Currently, 60% of Michigan public school students in more than 200 school districts are required to wear face masks indoors under 10 local health department orders including: Kalamazoo, Kent, Ottawa (K-6 ); Benzie-Leelanau, Northwestern Department of Health, Oakland and Wayne (K-12); and Genesee, Ingham and Washtenaw (preK-12).

The MDHHS continues to report that school districts with fewer mask rules have seen higher case rates and faster increases in cases than districts with mask rules in place. The largest increase in cases during and after the start of the school year concerns 5-18 year olds.

As of October 1, an informal survey of local health departments identified 104 schools where learning time has been directly affected by COVID-19, including closed schools, closed classrooms and student quarantines.

Booster / third dose

Last week, the Food and Drug Administration (FDA) advisory committee voted in favor of recommending second and third doses for vaccinees Johnson & Johnson and Moderna COVID-19.

The second dose of J&J is recommended at least two months after the first dose and the third dose of Moderna, which will be a half dose, is recommended at least six months after the second dose. This is only a recommendation, with the FDA and CDC required to approve additional doses before they can be administered to eligible groups.

The National Institutes of Health recently published a study that adds weight to the idea of ​​mixing vaccines. The study indicates that people who were vaccinated with the J&J vaccine might be better protected if they were boosted with the mRNA doses from Moderna or Pfizer. But there are also questions about this study.

The results included people who received the Johnson & Johnson vaccine and a Moderna booster produced a 76-fold increase in antibodies in 15 days; People who received the Johnson & Johnson vaccine and a Pfizer booster saw their antibodies increase 35-fold in 15 days; and people who got a second injection of Johnson & Johnson also benefited, but only got a fourfold increase in antibodies.

Drugmaker Merck has asked U.S. regulators to clear its home pill for the treatment of mild to moderate symptoms of COVID-19, which would add an entirely new and easy-to-use weapon to the global arsenal against the pandemic.

If cleared by the Food and Drug Administration – a decision that could come in a few weeks – it would be the first pill shown to treat the disease. All other FDA-backed COVID-19 treatments require an intravenous or injection.

Last week, Pfizer submitted research to the FDA on the effectiveness of its COVID-19 vaccine in children aged 5 to 11. The FDA’s Vaccines and Related Biologics Advisory Committee will meet on October 26 to consider granting this emergency use authorization.
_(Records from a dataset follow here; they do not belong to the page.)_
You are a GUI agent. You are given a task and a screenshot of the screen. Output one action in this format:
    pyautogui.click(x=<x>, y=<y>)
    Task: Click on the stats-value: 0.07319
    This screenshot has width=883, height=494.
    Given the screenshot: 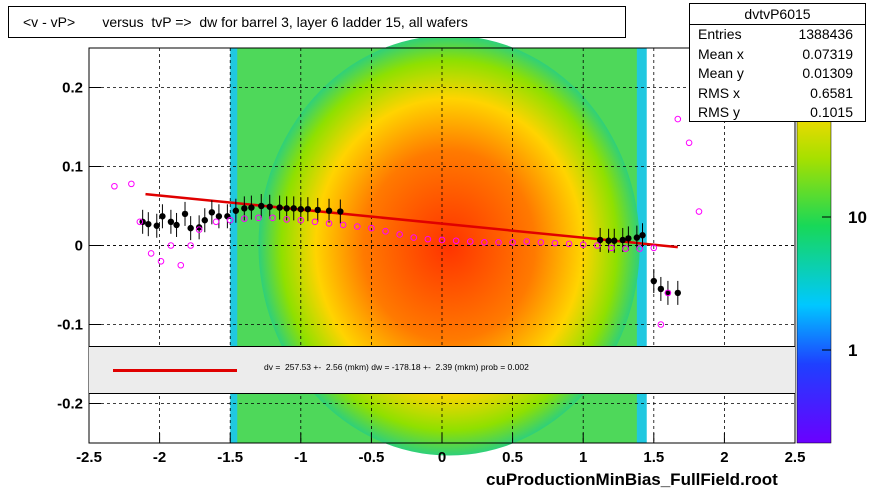 What is the action you would take?
    pyautogui.click(x=828, y=54)
    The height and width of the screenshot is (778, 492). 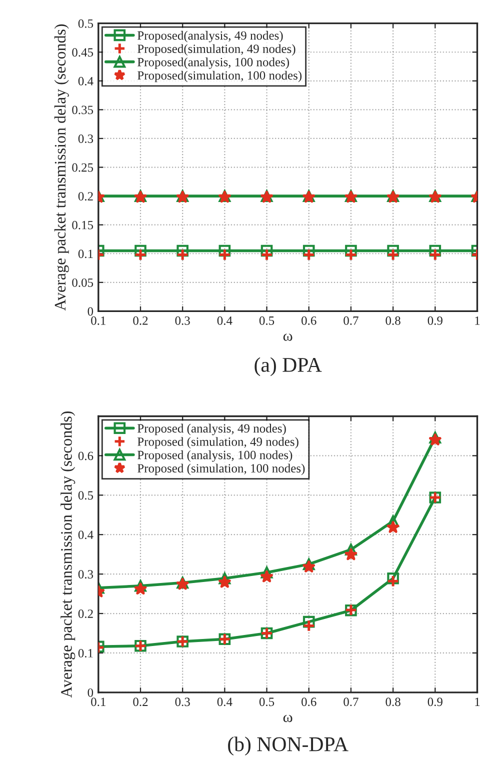 I want to click on y-tick-label: 0.05, so click(x=83, y=282).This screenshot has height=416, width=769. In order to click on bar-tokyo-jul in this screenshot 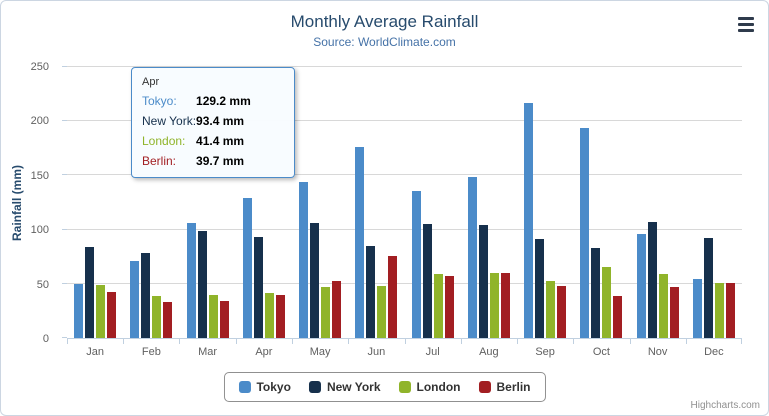, I will do `click(416, 264)`.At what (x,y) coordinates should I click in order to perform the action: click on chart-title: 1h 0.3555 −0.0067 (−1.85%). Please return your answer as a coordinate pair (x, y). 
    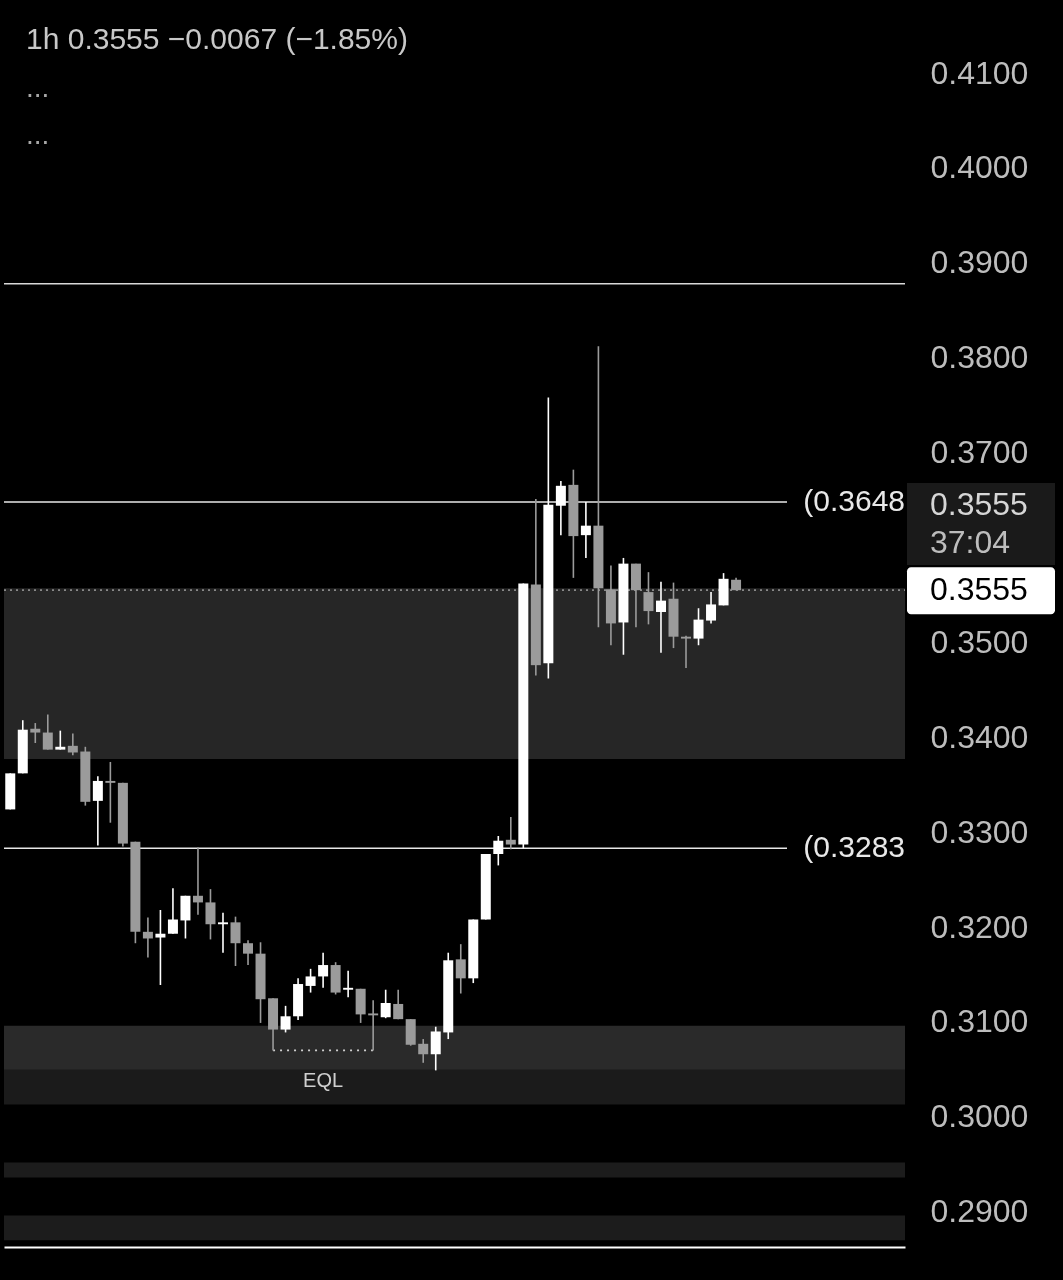
    Looking at the image, I should click on (217, 38).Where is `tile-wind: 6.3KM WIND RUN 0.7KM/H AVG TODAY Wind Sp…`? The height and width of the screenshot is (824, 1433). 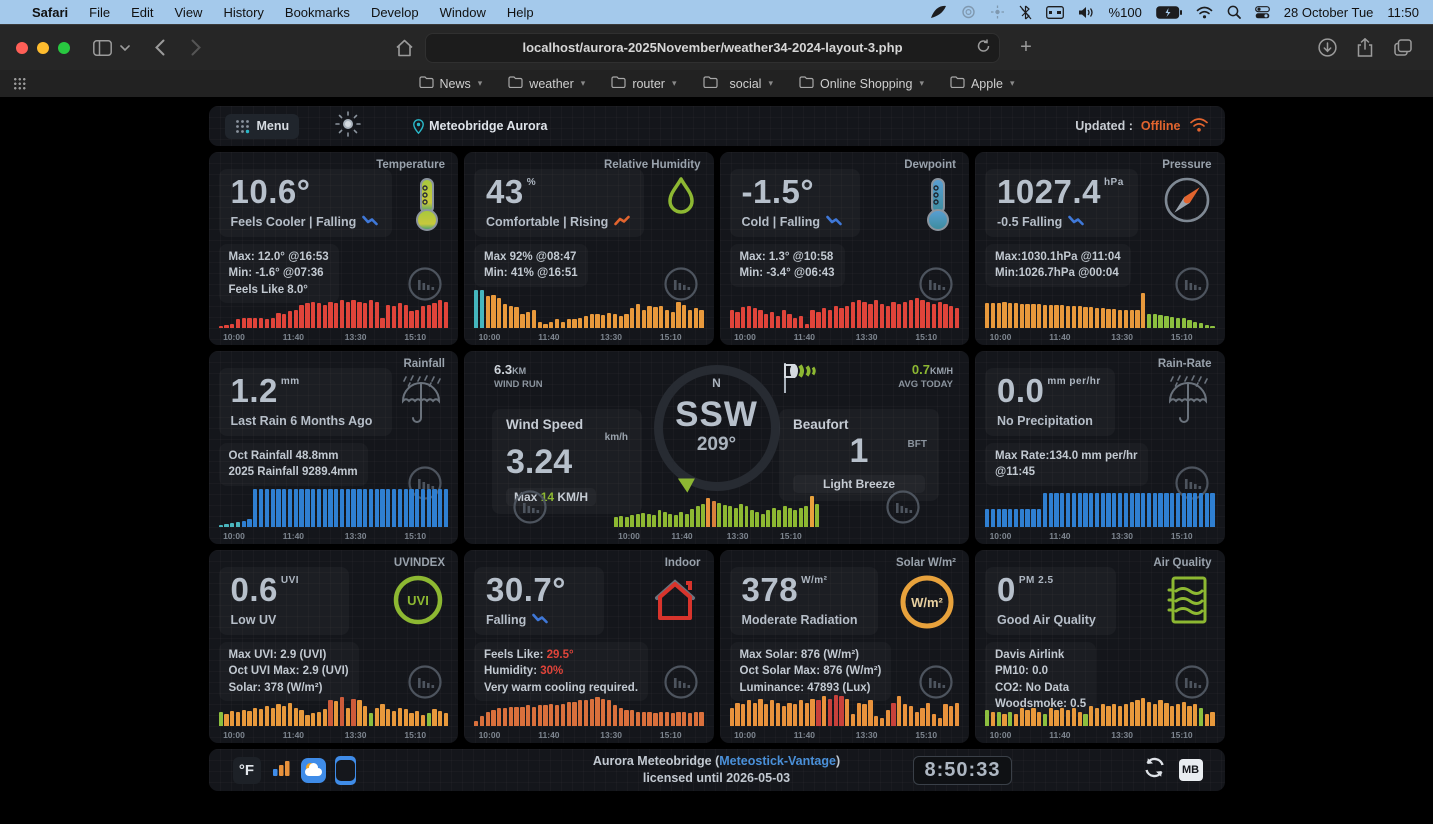
tile-wind: 6.3KM WIND RUN 0.7KM/H AVG TODAY Wind Sp… is located at coordinates (716, 448).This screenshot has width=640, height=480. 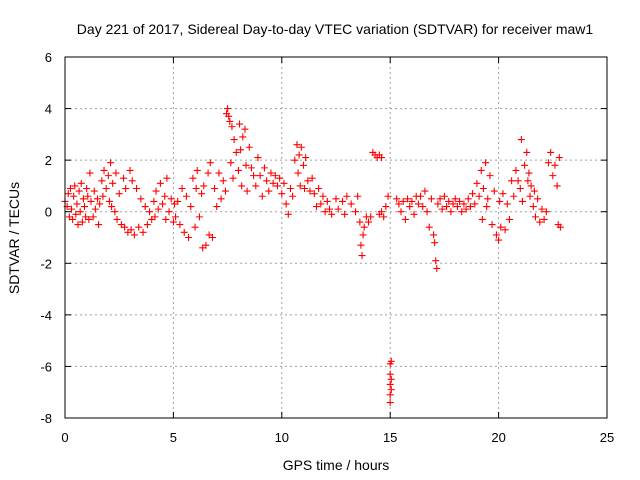 What do you see at coordinates (390, 438) in the screenshot?
I see `x-tick-label: 15` at bounding box center [390, 438].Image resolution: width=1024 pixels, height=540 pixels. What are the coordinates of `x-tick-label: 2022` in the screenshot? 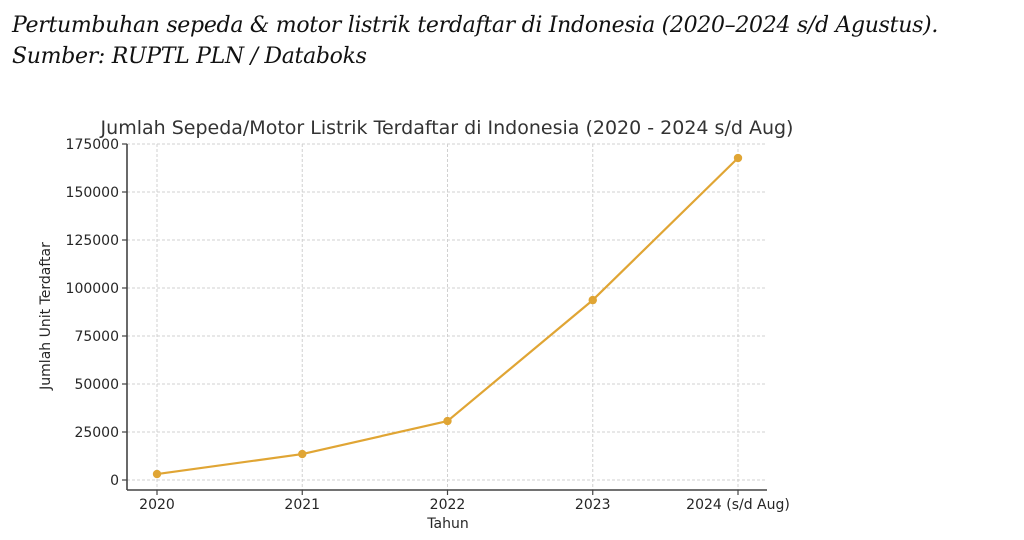 It's located at (448, 505).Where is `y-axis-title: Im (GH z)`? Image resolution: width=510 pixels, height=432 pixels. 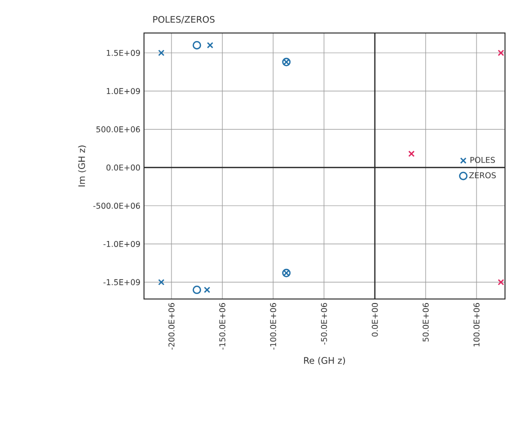 y-axis-title: Im (GH z) is located at coordinates (82, 166).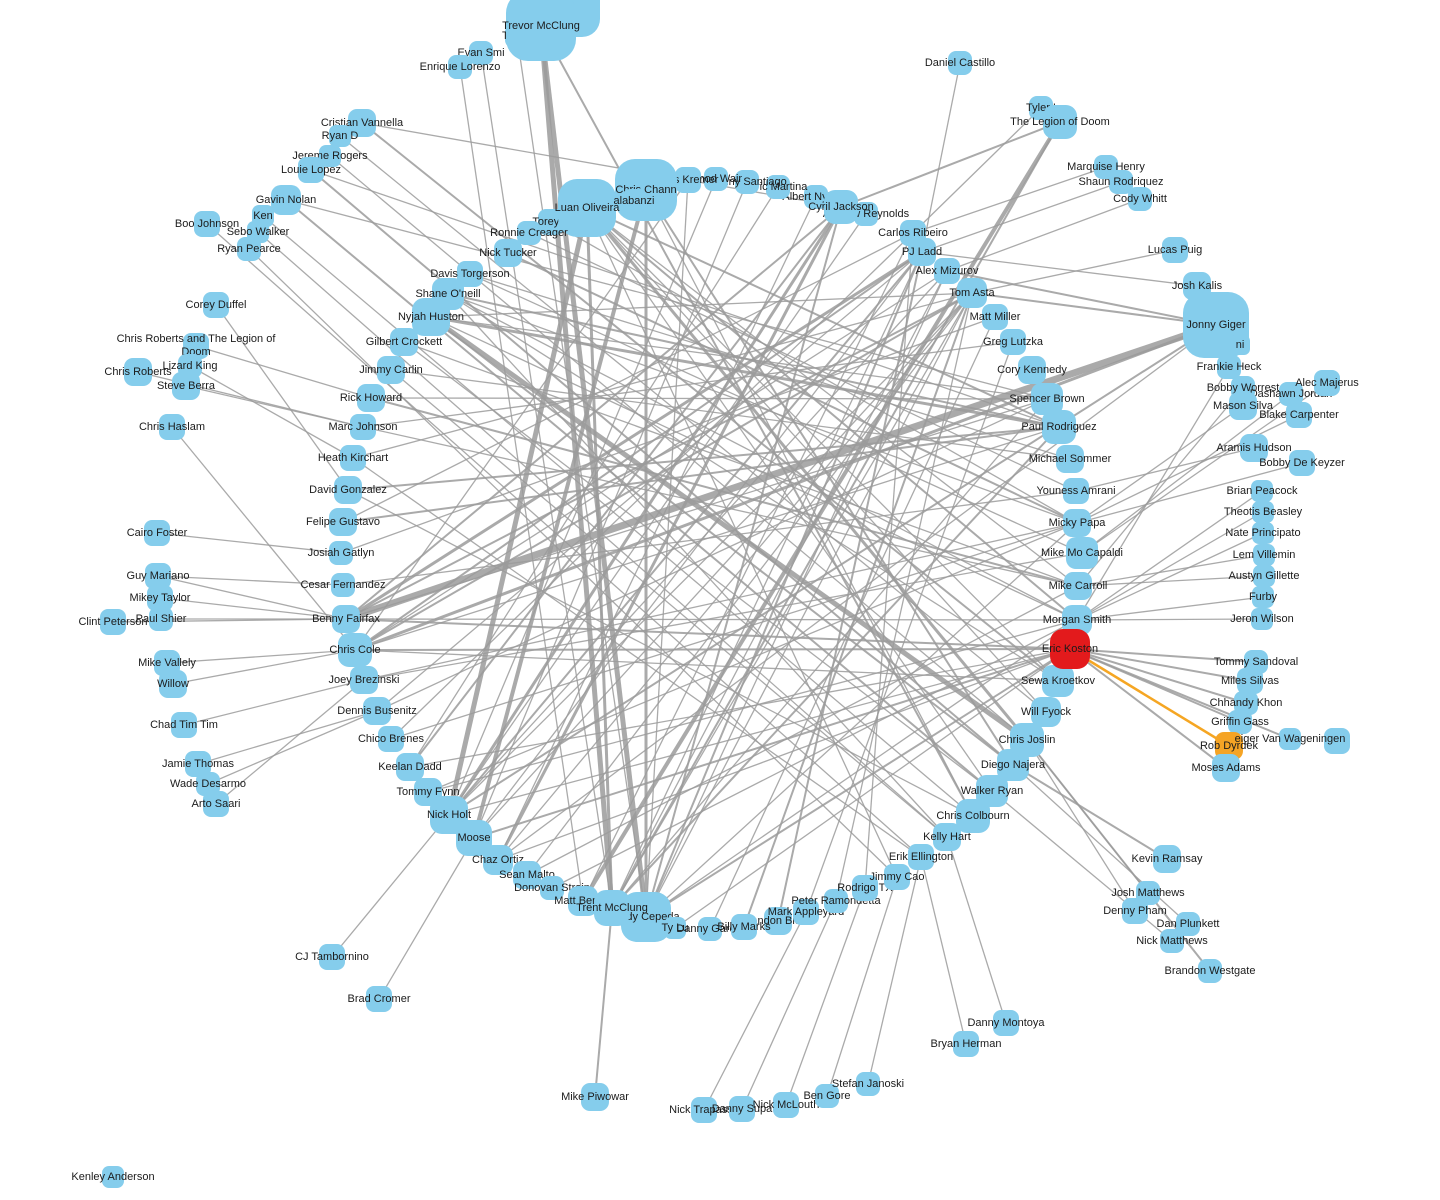  Describe the element at coordinates (1262, 619) in the screenshot. I see `node-jeron-wilson: Jeron Wilson` at that location.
Later this year, the drugmaker and its partner, Germany’s BioNTech, plan to submit initial vaccine data for children aged 6 months to four years to the FDA to consider clearance for emergency use.

Currently, third doses of the Pfizer COVID-19 vaccine are available to all Americans 65 and older, people 18 and older living in long-term care facilities, people 18 to 64 years at high risk of severe COVID-19 with underlying medical conditions and people aged 18 to 64 whose jobs put them at increased risk of exposure and transmission of the virus, including healthcare workers , first responders, education staff, food and agricultural workers, manufacturing workers, correctional workers, postal workers, transit workers, and grocery store workers.

All people in these groups must be at least six months away from their second dose of Pfizer to receive the third injection. The list of eligible recipients for the third dose may be updated in the future.

In August, Booster Doses Pfizer and Moderna were granted emergency use authorization for immunocompromised Americans such as patients with organ transplants, active cancer and HIV at least four weeks into their series. two doses, as well as people 65 years of age and over or those at high risk of serious illness.